President Bush adopted many of the recommendations within the week, although, under pressure, he was eventually forced to reinstate the labor standards. Another recommendation called for giving parents vouchers to use at private and charter schools (for-profit schools subsidized with tax dollars), a move perfectly in line with the vision held by Trump’s pick for education secretary, Betsy DeVos. Within the year, New Orleans became the most privatized school system in the United States.
And there was more. Though climate scientists have directly linked the increased intensity of hurricanes to warming ocean temperatures, that didn’t stop Pence and his committee from calling on Congress to repeal environmental regulations on the Gulf Coast, give permission for new oil refineries in the United States, and green-light “drilling in the Arctic National Wildlife Refuge.” It’s a kind of madness. After all, these very measures are a surefire way to drive up greenhouse gas emissions, the major human contributor to climate change, which leads to fiercer storms. Yet they were immediately championed by Pence, and later adopted by Bush, under the guise of responding to a devastating hurricane.

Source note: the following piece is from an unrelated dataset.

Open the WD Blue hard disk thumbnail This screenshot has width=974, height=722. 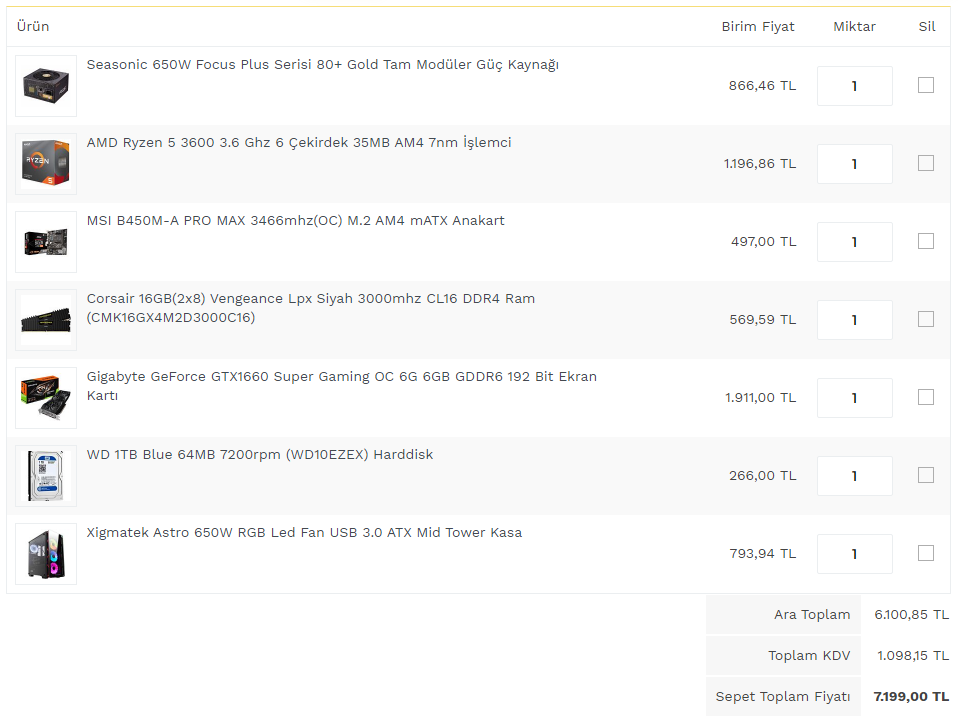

It’s worth pausing to tease out the implications of all of this. Hurricane Katrina turned into a catastrophe in New Orleans because of a combination of extremely heavy weather, possibly linked to climate change, and weak and neglected public infrastructure. The so-called solutions proposed by the group Pence headed at the time were the very things that would inevitably exacerbate climate change and weaken public infrastructure even further. He and his fellow “free-market” travelers were determined, it seems, to do the very things that are guaranteed to lead to more Katrinas in the future.
And now Mike Pence is in a position to bring this vision to the entire United States.
Kleptocracy Free-for-All
The oil industry wasn’t the only one to profit from Hurricane Katrina. Immediately after the storm, the whole Baghdad gang of contractors—Bechtel, Fluor, Halliburton, Blackwater, CH2M Hill, and Parsons, infamous for its sloppy Iraq work—descended on New Orleans. They had a singular vision: to prove that the kinds of privatized services they had been providing in Iraq and Afghanistan also had an ongoing domestic market—and to collect no-bid contracts totaling $3.4 billion in the process.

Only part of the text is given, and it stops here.